Les pesticides sont des produits chimiques extrêmement puissants. La végétation en contact avec eux autour des champs est calcinée.
Pour engraisser nos potagers ou nos terres, pourquoi ne pas composter? Il est facile à produire et peut se faire partout; même lorsqu’on habite en appartement car il existe diverses possibilités pour répondre aux besoins de chacun. Dans mon cas, je mets tout simplement nos restes végétaux (pelures, marc de café, thé, etc.) dans un contenant en pyrex de quatre litres dont je dépose le contenu ensuite à l’extérieur. Je peux vous garantir que ça ne sent pas mauvais. Les poubelles dégagent des odeurs, mais pas le compost. Le mien est sur le comptoir jour et nuit (et on le vide quotidiennement dans le composteur). Il n’est en rien désagréable. On se rend rapidement compte à quel point le compost peu réduire considérablement notre quantité de déchets. La différence est impressionnante. Une famille peut passer d'un grand sac d'ordures par semaine à un petit sac d’épicerie.À grande échelle, il n'y a rien comme les débris végétaux (surtout les verts) mélangé au fumier pour préparer une terre.
Connaître la terre qui nous nourrit, refaire les liens
Pour changer nos façons de faire, il faut d’abord prendre le temps de bien connaître la terre qui nous nourrit. Avant, il n'y a pas si longtemps, nous savions que nous dépendions de la terre, de l’eau, de l’air et du soleil. Cette idée s’est perdue quelque part, en cours de route.
Les enfants, eux, ont perdu le contact avec la nature et c’est la raison pour laquelle j’ai envie de faire un jardin pour eux. Tentons de tout faire pour minimiser l’impact de nos horaires sur leur qualité de vie. Que ces enfants puissent enfin jouer dehors plutôt que d’attendre leurs parents entre quatre murs. Nous pouvons faire l’effort de nous accorder à leurs besoins (d’être à l’extérieur, entre autres), alors qu’ils sont en majeure partie accordés à notre train de vie. J’ai envie de faire un jardin où les enfants apprendront ce que sont la terre et l’agriculture et où ils sauront d’où vient notre nourriture. Nous dépendons de la terre. Si nous voulons que les enfants la protègent plus tard, ils doivent la connaître. Un enfant laissé dans la nature s'y retrouvera automatiquement en harmonie et il n’aura pas besoin de plus.
Au Pérou, on dit aux enfants que les montagnes qu’ils voient sont comme des dieux; c’est grâce à l’ombre de celles-ci qu’ils sont en vie et qu’ils peuvent manger.
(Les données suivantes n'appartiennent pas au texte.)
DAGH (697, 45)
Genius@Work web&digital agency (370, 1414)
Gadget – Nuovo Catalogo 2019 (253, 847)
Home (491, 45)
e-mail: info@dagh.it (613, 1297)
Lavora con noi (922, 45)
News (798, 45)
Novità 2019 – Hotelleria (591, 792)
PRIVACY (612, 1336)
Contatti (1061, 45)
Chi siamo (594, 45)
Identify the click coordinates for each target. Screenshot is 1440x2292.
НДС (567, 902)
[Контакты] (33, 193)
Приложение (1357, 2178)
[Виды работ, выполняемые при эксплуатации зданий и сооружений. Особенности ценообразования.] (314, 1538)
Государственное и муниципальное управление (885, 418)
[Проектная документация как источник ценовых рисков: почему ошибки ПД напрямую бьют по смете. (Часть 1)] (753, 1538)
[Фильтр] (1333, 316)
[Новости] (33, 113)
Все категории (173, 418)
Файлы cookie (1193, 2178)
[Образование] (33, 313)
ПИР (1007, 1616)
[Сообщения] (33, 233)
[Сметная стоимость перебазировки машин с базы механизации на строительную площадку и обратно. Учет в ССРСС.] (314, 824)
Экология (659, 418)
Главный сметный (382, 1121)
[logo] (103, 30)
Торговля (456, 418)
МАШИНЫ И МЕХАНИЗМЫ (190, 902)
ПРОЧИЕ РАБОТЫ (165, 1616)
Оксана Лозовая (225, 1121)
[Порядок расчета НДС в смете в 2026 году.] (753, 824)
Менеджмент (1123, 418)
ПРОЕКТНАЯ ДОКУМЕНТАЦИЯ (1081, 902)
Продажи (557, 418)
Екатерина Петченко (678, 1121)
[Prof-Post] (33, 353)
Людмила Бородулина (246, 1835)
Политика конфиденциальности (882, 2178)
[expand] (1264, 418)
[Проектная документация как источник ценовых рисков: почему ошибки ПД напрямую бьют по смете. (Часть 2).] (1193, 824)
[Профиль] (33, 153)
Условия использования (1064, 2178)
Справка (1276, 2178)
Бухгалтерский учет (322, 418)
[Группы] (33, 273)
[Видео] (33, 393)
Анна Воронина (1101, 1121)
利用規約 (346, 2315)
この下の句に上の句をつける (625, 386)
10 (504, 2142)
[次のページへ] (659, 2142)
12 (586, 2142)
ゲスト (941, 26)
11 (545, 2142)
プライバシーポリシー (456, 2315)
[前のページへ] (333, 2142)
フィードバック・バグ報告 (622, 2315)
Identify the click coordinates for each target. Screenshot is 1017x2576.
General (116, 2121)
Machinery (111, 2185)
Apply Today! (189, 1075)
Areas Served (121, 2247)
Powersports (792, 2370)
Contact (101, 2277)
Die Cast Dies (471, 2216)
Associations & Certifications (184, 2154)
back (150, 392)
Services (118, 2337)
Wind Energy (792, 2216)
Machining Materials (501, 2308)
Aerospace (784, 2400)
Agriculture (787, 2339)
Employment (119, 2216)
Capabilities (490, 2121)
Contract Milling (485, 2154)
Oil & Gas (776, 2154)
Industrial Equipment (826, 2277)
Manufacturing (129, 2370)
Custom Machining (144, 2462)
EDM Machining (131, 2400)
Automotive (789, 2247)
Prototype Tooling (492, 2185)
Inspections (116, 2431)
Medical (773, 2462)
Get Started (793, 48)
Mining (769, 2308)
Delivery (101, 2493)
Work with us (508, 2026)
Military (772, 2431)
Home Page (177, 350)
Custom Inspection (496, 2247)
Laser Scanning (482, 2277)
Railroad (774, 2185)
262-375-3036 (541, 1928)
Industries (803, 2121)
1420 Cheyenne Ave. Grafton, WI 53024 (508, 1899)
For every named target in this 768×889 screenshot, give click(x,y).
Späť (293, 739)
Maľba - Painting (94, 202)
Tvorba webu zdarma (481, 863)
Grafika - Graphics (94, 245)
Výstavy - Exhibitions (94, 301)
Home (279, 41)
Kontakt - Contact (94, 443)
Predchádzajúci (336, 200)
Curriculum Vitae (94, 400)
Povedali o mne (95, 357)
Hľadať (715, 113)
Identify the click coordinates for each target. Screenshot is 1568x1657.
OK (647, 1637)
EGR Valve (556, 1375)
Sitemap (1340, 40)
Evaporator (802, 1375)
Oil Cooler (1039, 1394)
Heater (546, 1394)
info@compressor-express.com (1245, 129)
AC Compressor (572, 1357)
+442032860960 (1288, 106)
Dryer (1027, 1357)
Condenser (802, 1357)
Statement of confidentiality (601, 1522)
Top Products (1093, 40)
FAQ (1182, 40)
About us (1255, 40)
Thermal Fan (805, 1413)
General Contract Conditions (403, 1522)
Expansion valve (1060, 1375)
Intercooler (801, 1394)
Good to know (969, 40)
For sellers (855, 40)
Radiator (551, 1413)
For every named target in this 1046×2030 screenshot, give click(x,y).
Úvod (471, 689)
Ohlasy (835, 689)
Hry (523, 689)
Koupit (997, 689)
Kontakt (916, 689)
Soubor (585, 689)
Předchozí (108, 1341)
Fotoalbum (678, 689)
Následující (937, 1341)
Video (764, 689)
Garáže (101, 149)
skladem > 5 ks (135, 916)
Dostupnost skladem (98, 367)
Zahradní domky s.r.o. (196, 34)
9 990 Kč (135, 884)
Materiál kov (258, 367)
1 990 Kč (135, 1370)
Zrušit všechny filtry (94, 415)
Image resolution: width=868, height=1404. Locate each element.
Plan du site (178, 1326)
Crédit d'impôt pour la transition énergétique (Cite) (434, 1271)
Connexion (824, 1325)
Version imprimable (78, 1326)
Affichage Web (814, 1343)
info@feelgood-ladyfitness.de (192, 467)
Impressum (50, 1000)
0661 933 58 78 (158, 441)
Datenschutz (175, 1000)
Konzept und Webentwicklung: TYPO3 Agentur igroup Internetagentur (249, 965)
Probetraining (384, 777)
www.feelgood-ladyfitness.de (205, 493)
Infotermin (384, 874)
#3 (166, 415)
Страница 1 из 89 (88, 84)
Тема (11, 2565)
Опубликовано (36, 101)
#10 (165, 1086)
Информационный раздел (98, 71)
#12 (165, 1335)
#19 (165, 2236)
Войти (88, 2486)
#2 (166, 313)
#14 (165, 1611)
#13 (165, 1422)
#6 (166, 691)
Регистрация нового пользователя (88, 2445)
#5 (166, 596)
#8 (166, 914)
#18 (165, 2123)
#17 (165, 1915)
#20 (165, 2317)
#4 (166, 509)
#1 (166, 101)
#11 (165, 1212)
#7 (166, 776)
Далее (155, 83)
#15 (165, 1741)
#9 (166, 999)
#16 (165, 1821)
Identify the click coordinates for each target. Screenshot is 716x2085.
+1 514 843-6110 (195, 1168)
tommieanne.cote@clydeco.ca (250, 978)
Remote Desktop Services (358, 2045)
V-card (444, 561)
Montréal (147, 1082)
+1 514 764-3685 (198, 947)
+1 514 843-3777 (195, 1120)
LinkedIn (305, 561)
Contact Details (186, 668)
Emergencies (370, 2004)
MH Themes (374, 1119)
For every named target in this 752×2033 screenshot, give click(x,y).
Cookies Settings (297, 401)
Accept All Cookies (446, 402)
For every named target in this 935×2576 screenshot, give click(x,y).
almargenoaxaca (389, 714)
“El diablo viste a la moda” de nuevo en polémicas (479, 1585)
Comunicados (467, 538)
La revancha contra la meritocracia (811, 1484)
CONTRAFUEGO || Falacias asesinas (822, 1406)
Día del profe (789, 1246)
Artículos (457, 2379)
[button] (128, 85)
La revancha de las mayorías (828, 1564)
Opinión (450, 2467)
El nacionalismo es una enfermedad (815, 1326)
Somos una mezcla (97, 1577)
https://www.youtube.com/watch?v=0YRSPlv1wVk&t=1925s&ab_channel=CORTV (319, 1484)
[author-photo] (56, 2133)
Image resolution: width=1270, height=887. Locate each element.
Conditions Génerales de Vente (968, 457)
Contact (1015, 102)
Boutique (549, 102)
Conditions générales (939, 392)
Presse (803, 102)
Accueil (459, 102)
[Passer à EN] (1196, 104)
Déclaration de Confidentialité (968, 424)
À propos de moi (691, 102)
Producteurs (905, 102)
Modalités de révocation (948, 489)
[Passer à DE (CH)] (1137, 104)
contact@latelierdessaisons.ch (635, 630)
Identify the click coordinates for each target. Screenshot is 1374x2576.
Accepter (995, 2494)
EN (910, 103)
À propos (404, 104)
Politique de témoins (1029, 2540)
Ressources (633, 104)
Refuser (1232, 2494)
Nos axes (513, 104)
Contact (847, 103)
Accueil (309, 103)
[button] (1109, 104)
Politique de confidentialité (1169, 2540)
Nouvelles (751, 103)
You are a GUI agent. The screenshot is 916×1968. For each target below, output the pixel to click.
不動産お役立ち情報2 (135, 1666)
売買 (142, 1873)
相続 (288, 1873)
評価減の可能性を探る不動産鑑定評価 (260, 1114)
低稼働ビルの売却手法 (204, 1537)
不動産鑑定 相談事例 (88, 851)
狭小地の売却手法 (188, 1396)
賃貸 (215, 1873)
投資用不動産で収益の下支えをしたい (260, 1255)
Imaginez comment ils en prennent soin! Ici, on dit que les montagnes cachent de l’or, que les eaux cachent du pétrole, etc. Pour les premiers, la nature est sacrée, mais pour nous, elle est une ressource.
La vie étant faite de rencontres et de coïncidences heureuses pour faire avancer ce qui se doit d’exister a, encore une fois, mis sur mon chemin au moment opportun un allié d’exception. Un des pionniers en permaculture au Québec, Bernard Alonso. Il me donne des idées qui fascinent les jeunes, comme la glissade dans la paille de la basse-cour ou les lutins à trouver dans la forêt magique. J’y ajouterai mes rêves pour combler les besoins des écoliers. Nous pensons aussi qu'un jardin d'Éden peut s'inscrire dans une perspective de ceinture verte de Montréal (nous ne nous y attardons pas assez, il est vital que les grandes villes protègent leurs végétations, nous sommes un peu en retard à ce sujet) ainsi qu'un exemple à petite échelle d’autosuffisance alimentaire.
Soigner, c’est aimer
Le jardin est une occasion unique pour les enfants d’aller jouer dehors, de respirer du bon air et d’être en contact avec la nature. Ils le sont si peu aujourd’hui. Force est de constater qu'une majorité de leurs problèmes viennent de ce manque. Que les enfants apprennent aussi par expérience directe à connaître la terre qui les nourrit, comme dans le temps où les ils pouvaient jouer dehors sans crainte. Il a été démontré que soigner (plantes comme poules pondeuses, des oies, des lapins, des canards, etc.) permet de réduire la violence et le décrochage en plus de faire un bien fou à l'âme. Céline Cousteau, petite fille de, me disait au cours d'une agréable soirée qu'à New York, on soigne les enfants avec le jardinage.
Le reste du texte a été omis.